▶ **Task requirements**
What is needed is an exact copy of every record.
=====
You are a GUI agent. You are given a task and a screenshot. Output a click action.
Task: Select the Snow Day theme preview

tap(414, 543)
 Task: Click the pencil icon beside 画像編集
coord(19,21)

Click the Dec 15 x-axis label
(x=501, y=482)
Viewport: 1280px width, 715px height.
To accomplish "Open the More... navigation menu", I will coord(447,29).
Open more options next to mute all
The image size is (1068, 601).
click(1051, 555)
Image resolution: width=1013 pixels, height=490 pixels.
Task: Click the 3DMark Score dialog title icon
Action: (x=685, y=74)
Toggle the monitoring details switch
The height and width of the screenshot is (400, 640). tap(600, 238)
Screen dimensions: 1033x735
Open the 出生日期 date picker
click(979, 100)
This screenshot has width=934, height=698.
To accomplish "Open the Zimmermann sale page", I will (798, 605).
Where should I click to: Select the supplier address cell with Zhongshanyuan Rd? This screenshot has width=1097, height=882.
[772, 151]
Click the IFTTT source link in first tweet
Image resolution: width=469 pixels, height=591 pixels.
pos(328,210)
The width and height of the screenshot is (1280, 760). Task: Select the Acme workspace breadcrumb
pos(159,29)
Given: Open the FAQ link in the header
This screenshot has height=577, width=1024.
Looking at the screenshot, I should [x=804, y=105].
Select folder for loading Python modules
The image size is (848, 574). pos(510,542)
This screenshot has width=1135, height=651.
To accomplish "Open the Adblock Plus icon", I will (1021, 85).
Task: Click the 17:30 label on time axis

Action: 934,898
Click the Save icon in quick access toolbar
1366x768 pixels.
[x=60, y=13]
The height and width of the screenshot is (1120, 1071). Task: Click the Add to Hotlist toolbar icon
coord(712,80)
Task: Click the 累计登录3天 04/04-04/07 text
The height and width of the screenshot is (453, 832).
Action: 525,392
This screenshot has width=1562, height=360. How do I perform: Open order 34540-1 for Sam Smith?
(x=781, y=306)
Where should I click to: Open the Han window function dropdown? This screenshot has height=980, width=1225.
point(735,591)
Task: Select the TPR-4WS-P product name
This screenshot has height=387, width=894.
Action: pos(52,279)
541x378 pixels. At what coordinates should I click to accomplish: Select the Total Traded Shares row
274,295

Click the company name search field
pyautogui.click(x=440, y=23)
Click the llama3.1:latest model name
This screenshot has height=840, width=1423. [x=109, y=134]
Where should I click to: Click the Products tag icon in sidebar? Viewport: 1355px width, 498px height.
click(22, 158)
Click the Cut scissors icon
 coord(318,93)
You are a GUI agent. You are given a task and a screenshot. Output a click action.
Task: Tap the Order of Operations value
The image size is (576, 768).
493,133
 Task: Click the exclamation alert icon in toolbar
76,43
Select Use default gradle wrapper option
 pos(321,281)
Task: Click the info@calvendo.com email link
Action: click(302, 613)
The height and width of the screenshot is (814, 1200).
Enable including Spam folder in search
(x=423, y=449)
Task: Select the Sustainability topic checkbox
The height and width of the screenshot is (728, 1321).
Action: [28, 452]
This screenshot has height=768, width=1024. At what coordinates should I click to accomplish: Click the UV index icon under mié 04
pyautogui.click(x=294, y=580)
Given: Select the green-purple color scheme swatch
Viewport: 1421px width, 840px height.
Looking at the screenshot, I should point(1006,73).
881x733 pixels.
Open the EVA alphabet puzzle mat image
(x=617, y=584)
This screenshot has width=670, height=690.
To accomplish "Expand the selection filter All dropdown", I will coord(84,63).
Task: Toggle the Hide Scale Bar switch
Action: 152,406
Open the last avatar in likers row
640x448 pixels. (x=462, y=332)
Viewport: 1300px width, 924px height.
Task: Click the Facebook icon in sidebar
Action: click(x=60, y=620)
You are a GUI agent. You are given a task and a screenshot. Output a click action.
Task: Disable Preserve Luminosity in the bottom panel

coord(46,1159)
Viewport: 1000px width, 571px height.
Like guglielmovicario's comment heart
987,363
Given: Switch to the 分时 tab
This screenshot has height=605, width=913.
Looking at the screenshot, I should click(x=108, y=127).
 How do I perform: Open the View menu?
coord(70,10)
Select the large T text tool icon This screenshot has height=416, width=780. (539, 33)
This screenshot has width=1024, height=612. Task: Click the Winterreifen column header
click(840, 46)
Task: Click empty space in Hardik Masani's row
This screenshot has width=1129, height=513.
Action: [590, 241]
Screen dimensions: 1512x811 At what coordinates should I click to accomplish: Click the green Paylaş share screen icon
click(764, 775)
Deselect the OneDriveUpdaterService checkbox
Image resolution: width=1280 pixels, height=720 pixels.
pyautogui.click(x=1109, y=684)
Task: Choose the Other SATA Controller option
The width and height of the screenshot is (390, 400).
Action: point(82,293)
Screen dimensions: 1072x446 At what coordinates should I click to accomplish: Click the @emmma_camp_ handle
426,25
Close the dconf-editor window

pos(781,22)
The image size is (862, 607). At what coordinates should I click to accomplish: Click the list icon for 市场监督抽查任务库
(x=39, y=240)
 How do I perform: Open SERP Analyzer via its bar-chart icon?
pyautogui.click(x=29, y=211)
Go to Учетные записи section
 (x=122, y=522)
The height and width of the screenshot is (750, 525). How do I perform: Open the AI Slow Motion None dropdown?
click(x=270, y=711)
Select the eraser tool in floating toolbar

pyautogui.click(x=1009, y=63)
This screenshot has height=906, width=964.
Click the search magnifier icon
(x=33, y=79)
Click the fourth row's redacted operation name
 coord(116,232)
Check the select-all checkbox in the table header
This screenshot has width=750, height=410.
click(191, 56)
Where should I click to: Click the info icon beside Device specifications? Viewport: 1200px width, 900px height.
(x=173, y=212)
=====
▶ **Finished exercise**
You are a GUI agent. You are given a task and a screenshot. Output a click action.
Task: Select the Snow Day theme preview

tap(414, 543)
 Task: Click the pencil icon beside 画像編集
coord(19,21)

Click the Dec 15 x-axis label
(x=501, y=482)
Viewport: 1280px width, 715px height.
To accomplish "Open the More... navigation menu", I will coord(447,29).
Open more options next to mute all
The image size is (1068, 601).
click(1051, 555)
Image resolution: width=1013 pixels, height=490 pixels.
Task: Click the 3DMark Score dialog title icon
Action: (x=685, y=74)
Toggle the monitoring details switch
The height and width of the screenshot is (400, 640). tap(600, 238)
Screen dimensions: 1033x735
Open the 出生日期 date picker
click(979, 100)
This screenshot has width=934, height=698.
To accomplish "Open the Zimmermann sale page", I will (798, 605).
Where should I click to: Select the supplier address cell with Zhongshanyuan Rd? This screenshot has width=1097, height=882.
[772, 151]
Click the IFTTT source link in first tweet
Image resolution: width=469 pixels, height=591 pixels.
pos(328,210)
The width and height of the screenshot is (1280, 760). Task: Select the Acme workspace breadcrumb
pos(159,29)
Given: Open the FAQ link in the header
This screenshot has height=577, width=1024.
Looking at the screenshot, I should [x=804, y=105].
Select folder for loading Python modules
The image size is (848, 574). pos(510,542)
This screenshot has width=1135, height=651.
To accomplish "Open the Adblock Plus icon", I will (1021, 85).
Task: Click the 17:30 label on time axis

Action: 934,898
Click the Save icon in quick access toolbar
1366x768 pixels.
[x=60, y=13]
The height and width of the screenshot is (1120, 1071). Task: Click the Add to Hotlist toolbar icon
coord(712,80)
Task: Click the 累计登录3天 04/04-04/07 text
The height and width of the screenshot is (453, 832).
Action: 525,392
This screenshot has width=1562, height=360. How do I perform: Open order 34540-1 for Sam Smith?
(x=781, y=306)
Where should I click to: Open the Han window function dropdown? This screenshot has height=980, width=1225.
point(735,591)
Task: Select the TPR-4WS-P product name
This screenshot has height=387, width=894.
Action: pos(52,279)
541x378 pixels. At what coordinates should I click to accomplish: Select the Total Traded Shares row
274,295

Click the company name search field
pyautogui.click(x=440, y=23)
Click the llama3.1:latest model name
This screenshot has height=840, width=1423. [x=109, y=134]
Where should I click to: Click the Products tag icon in sidebar? Viewport: 1355px width, 498px height.
click(22, 158)
Click the Cut scissors icon
 coord(318,93)
You are a GUI agent. You are given a task and a screenshot. Output a click action.
Task: Tap the Order of Operations value
The image size is (576, 768).
493,133
 Task: Click the exclamation alert icon in toolbar
76,43
Select Use default gradle wrapper option
 pos(321,281)
Task: Click the info@calvendo.com email link
Action: click(302, 613)
The height and width of the screenshot is (814, 1200).
Enable including Spam folder in search
(x=423, y=449)
Task: Select the Sustainability topic checkbox
The height and width of the screenshot is (728, 1321).
Action: [28, 452]
This screenshot has height=768, width=1024. At what coordinates should I click to accomplish: Click the UV index icon under mié 04
pyautogui.click(x=294, y=580)
Given: Select the green-purple color scheme swatch
Viewport: 1421px width, 840px height.
Looking at the screenshot, I should point(1006,73).
881x733 pixels.
Open the EVA alphabet puzzle mat image
(x=617, y=584)
This screenshot has width=670, height=690.
To accomplish "Expand the selection filter All dropdown", I will coord(84,63).
Task: Toggle the Hide Scale Bar switch
Action: 152,406
Open the last avatar in likers row
640x448 pixels. (x=462, y=332)
Viewport: 1300px width, 924px height.
Task: Click the Facebook icon in sidebar
Action: click(x=60, y=620)
You are a GUI agent. You are given a task and a screenshot. Output a click action.
Task: Disable Preserve Luminosity in the bottom panel

coord(46,1159)
Viewport: 1000px width, 571px height.
Like guglielmovicario's comment heart
987,363
Given: Switch to the 分时 tab
This screenshot has height=605, width=913.
Looking at the screenshot, I should click(x=108, y=127).
 How do I perform: Open the View menu?
coord(70,10)
Select the large T text tool icon This screenshot has height=416, width=780. (539, 33)
This screenshot has width=1024, height=612. Task: Click the Winterreifen column header
click(840, 46)
Task: Click empty space in Hardik Masani's row
This screenshot has width=1129, height=513.
Action: [590, 241]
Screen dimensions: 1512x811 At what coordinates should I click to accomplish: Click the green Paylaş share screen icon
click(764, 775)
Deselect the OneDriveUpdaterService checkbox
Image resolution: width=1280 pixels, height=720 pixels.
pyautogui.click(x=1109, y=684)
Task: Choose the Other SATA Controller option
The width and height of the screenshot is (390, 400).
Action: point(82,293)
Screen dimensions: 1072x446 At what coordinates should I click to accomplish: Click the @emmma_camp_ handle
426,25
Close the dconf-editor window

pos(781,22)
The image size is (862, 607). At what coordinates should I click to accomplish: Click the list icon for 市场监督抽查任务库
(x=39, y=240)
 How do I perform: Open SERP Analyzer via its bar-chart icon?
pyautogui.click(x=29, y=211)
Go to Учетные записи section
 (x=122, y=522)
The height and width of the screenshot is (750, 525). How do I perform: Open the AI Slow Motion None dropdown?
click(x=270, y=711)
Select the eraser tool in floating toolbar

pyautogui.click(x=1009, y=63)
This screenshot has height=906, width=964.
Click the search magnifier icon
(x=33, y=79)
Click the fourth row's redacted operation name
 coord(116,232)
Check the select-all checkbox in the table header
This screenshot has width=750, height=410.
click(191, 56)
Where should I click to: Click the info icon beside Device specifications? Viewport: 1200px width, 900px height.
(x=173, y=212)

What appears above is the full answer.